> Aim of the task
Copy out the article on the Fresh Pond water tests word for word, in full.

> Document extract
Government

Dougherty: ‘Clean bill of health’ for Fresh Pond

AMBROSE CLANCY PHOTO | A sign posted last month by the town at Fresh Pond.

New tests on Fresh Pond have found it to have a “clean bill of health,” according to Supervisor Jim Dougherty.

This comes a month after the town shut the pond to swimming because tests conducted by John Hallman — chairman of the town’s Water Advisory Committee and owner of a private water testing company — found it to be polluted with high levels of phosphorus and fecal coliforms, Mr. Hallman said.

Coliforms are a form of bacteria that can be found in the feces of warm-blooded animals. Also found were high levels of another bacteria called enterococci.

The high levels of contaminants discovered in Fresh Pond placed it on New York State’s “impaired waters” list, which means the pond is too polluted to meet the water quality standards set by the state.

Those test results were taken by Mr. Hallman on September 11. But tests conducted October 23 found there was “conceivably less enterococci,” Mr. Hallman said. “There was still some fecal coliforms but a lot less than it was,” he added.

One explanation for the sea change in results is the lack of significant rain over the last month, Mr. Hallman said, with little runoff going into the pond. “We haven’t had any surface wash back into the pond,” he added.

In the Town’s Watershed Management Plan (WMP), a scientific study of the town’s surface water bodies, which relied on earlier testing, the recommendations for mitigating pollution in the pond were vegetative buffers to prevent storm water runoff, outreach to homeowners informing them how they can reduce phosphorus entering the pond and a waterfowl management plan to control animal feces.

Asked Monday, about the new test results finding lower levels of contaminants, Carrie O’Farrell, a partner with Melville’s Nelson, Pope & Voorhis, the environmental engineering company that conducted the WMP, said she couldn’t comment on the new test, except to say that the plan called for periodic testing of Fresh Pond.

Extracted data entries
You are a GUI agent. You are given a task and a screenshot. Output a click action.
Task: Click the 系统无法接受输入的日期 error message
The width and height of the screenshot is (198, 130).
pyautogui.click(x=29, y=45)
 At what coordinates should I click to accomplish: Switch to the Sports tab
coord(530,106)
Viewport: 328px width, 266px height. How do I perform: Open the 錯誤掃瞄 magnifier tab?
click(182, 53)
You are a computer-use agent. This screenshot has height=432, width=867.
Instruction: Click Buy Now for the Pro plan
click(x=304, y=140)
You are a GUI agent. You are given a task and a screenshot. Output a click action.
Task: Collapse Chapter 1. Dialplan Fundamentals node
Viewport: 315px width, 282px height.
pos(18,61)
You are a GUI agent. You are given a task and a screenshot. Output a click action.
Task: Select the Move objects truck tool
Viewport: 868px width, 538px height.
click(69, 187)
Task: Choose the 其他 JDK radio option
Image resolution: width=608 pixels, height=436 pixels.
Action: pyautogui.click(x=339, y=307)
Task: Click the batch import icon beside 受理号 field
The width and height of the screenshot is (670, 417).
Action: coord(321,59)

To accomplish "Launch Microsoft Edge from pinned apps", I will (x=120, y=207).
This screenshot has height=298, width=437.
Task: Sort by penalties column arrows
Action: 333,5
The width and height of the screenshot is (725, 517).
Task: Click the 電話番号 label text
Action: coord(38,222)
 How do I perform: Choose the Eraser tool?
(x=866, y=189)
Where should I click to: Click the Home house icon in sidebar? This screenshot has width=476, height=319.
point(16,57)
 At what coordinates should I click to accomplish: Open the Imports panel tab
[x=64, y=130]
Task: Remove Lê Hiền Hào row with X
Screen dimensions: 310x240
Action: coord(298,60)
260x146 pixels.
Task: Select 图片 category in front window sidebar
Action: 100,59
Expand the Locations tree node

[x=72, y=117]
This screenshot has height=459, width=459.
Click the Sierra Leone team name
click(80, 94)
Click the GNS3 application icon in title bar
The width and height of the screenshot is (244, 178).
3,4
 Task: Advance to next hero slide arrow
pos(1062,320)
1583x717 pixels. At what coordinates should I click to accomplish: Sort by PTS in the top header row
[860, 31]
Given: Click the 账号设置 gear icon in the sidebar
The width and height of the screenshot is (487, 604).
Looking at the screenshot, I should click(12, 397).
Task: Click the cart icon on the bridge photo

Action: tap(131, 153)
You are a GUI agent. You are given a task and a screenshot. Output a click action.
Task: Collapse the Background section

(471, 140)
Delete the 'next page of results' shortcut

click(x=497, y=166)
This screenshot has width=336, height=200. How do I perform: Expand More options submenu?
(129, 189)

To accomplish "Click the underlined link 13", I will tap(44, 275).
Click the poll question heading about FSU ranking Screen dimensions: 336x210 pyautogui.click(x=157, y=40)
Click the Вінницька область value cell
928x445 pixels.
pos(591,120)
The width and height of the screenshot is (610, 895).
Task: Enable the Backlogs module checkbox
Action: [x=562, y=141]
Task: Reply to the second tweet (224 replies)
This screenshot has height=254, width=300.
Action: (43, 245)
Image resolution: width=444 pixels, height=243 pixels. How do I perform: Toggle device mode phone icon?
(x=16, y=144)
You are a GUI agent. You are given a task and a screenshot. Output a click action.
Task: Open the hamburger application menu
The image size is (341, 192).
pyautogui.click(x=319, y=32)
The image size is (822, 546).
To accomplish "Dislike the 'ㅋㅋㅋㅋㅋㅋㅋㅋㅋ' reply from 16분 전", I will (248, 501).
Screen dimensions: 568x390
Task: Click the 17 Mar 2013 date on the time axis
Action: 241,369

> Result of this task
Government

Dougherty: ‘Clean bill of health’ for Fresh Pond

AMBROSE CLANCY PHOTO | A sign posted last month by the town at Fresh Pond.

New tests on Fresh Pond have found it to have a “clean bill of health,” according to Supervisor Jim Dougherty.

This comes a month after the town shut the pond to swimming because tests conducted by John Hallman — chairman of the town’s Water Advisory Committee and owner of a private water testing company — found it to be polluted with high levels of phosphorus and fecal coliforms, Mr. Hallman said.

Coliforms are a form of bacteria that can be found in the feces of warm-blooded animals. Also found were high levels of another bacteria called enterococci.

The high levels of contaminants discovered in Fresh Pond placed it on New York State’s “impaired waters” list, which means the pond is too polluted to meet the water quality standards set by the state.

Those test results were taken by Mr. Hallman on September 11. But tests conducted October 23 found there was “conceivably less enterococci,” Mr. Hallman said. “There was still some fecal coliforms but a lot less than it was,” he added.

One explanation for the sea change in results is the lack of significant rain over the last month, Mr. Hallman said, with little runoff going into the pond. “We haven’t had any surface wash back into the pond,” he added.

In the Town’s Watershed Management Plan (WMP), a scientific study of the town’s surface water bodies, which relied on earlier testing, the recommendations for mitigating pollution in the pond were vegetative buffers to prevent storm water runoff, outreach to homeowners informing them how they can reduce phosphorus entering the pond and a waterfowl management plan to control animal feces.

Asked Monday, about the new test results finding lower levels of contaminants, Carrie O’Farrell, a partner with Melville’s Nelson, Pope & Voorhis, the environmental engineering company that conducted the WMP, said she couldn’t comment on the new test, except to say that the plan called for periodic testing of Fresh Pond.